Write out all the records below again, switching each "GUI agent" to "UI agent" and leaving everything else unchanged.

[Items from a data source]

+===+

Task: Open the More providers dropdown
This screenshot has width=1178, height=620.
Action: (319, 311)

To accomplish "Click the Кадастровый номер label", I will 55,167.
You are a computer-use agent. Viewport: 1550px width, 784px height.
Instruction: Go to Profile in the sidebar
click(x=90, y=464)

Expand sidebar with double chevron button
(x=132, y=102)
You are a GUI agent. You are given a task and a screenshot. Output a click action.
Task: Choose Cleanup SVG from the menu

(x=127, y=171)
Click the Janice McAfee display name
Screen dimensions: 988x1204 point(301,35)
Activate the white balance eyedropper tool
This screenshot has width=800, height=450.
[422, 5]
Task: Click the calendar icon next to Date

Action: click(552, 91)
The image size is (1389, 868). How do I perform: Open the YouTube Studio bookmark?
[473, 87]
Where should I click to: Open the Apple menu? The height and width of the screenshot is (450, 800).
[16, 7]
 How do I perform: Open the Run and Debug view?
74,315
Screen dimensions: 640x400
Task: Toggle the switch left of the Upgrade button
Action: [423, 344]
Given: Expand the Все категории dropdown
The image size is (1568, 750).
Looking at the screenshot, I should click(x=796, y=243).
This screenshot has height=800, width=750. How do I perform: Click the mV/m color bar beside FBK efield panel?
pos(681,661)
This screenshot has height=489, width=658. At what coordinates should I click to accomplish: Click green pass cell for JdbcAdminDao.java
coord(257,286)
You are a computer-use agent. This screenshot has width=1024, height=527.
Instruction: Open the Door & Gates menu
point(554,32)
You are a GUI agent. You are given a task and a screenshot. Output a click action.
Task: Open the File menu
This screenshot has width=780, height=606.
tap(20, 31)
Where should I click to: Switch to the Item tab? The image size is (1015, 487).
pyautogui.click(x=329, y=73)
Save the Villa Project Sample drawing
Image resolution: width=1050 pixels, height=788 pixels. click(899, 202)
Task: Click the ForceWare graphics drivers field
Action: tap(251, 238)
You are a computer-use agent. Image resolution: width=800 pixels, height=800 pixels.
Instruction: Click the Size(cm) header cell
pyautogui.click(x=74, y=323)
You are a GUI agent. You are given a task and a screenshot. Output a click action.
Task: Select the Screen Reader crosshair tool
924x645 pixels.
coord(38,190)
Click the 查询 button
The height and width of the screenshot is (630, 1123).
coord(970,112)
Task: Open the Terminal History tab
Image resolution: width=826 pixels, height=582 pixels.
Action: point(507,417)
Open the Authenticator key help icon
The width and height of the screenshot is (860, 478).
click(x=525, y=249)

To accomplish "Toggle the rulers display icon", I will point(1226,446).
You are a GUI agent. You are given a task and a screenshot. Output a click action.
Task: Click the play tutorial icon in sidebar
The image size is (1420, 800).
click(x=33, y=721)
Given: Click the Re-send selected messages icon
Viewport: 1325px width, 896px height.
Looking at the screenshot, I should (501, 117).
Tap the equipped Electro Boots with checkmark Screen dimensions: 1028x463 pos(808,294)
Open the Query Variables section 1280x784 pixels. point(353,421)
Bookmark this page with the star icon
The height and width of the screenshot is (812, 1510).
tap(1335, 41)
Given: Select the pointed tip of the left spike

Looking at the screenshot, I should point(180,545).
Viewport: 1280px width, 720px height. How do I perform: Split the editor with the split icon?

+===+

## Solution
Task: Open the More providers dropdown
This screenshot has width=1178, height=620.
Action: (319, 311)

To accomplish "Click the Кадастровый номер label", I will 55,167.
You are a computer-use agent. Viewport: 1550px width, 784px height.
Instruction: Go to Profile in the sidebar
click(x=90, y=464)

Expand sidebar with double chevron button
(x=132, y=102)
You are a UI agent. You are given a task and a screenshot. Output a click action.
Task: Choose Cleanup SVG from the menu

(x=127, y=171)
Click the Janice McAfee display name
Screen dimensions: 988x1204 point(301,35)
Activate the white balance eyedropper tool
This screenshot has width=800, height=450.
[422, 5]
Task: Click the calendar icon next to Date

Action: click(552, 91)
The image size is (1389, 868). How do I perform: Open the YouTube Studio bookmark?
[473, 87]
Where should I click to: Open the Apple menu? The height and width of the screenshot is (450, 800).
[16, 7]
 How do I perform: Open the Run and Debug view?
74,315
Screen dimensions: 640x400
Task: Toggle the switch left of the Upgrade button
Action: [423, 344]
Given: Expand the Все категории dropdown
The image size is (1568, 750).
Looking at the screenshot, I should click(x=796, y=243).
This screenshot has height=800, width=750. How do I perform: Click the mV/m color bar beside FBK efield panel?
pos(681,661)
This screenshot has height=489, width=658. At what coordinates should I click to accomplish: Click green pass cell for JdbcAdminDao.java
coord(257,286)
You are a computer-use agent. This screenshot has width=1024, height=527.
Instruction: Open the Door & Gates menu
point(554,32)
You are a UI agent. You are given a task and a screenshot. Output a click action.
Task: Open the File menu
This screenshot has width=780, height=606.
tap(20, 31)
Where should I click to: Switch to the Item tab? The image size is (1015, 487).
pyautogui.click(x=329, y=73)
Save the Villa Project Sample drawing
Image resolution: width=1050 pixels, height=788 pixels. click(899, 202)
Task: Click the ForceWare graphics drivers field
Action: tap(251, 238)
You are a computer-use agent. Image resolution: width=800 pixels, height=800 pixels.
Instruction: Click the Size(cm) header cell
pyautogui.click(x=74, y=323)
You are a UI agent. You are given a task and a screenshot. Output a click action.
Task: Select the Screen Reader crosshair tool
924x645 pixels.
coord(38,190)
Click the 查询 button
The height and width of the screenshot is (630, 1123).
coord(970,112)
Task: Open the Terminal History tab
Image resolution: width=826 pixels, height=582 pixels.
Action: point(507,417)
Open the Authenticator key help icon
The width and height of the screenshot is (860, 478).
click(x=525, y=249)

To accomplish "Toggle the rulers display icon", I will point(1226,446).
You are a UI agent. You are given a task and a screenshot. Output a click action.
Task: Click the play tutorial icon in sidebar
The image size is (1420, 800).
click(x=33, y=721)
Given: Click the Re-send selected messages icon
Viewport: 1325px width, 896px height.
Looking at the screenshot, I should (501, 117).
Tap the equipped Electro Boots with checkmark Screen dimensions: 1028x463 pos(808,294)
Open the Query Variables section 1280x784 pixels. point(353,421)
Bookmark this page with the star icon
The height and width of the screenshot is (812, 1510).
tap(1335, 41)
Given: Select the pointed tip of the left spike

Looking at the screenshot, I should point(180,545).
Viewport: 1280px width, 720px height. How do I perform: Split the editor with the split icon?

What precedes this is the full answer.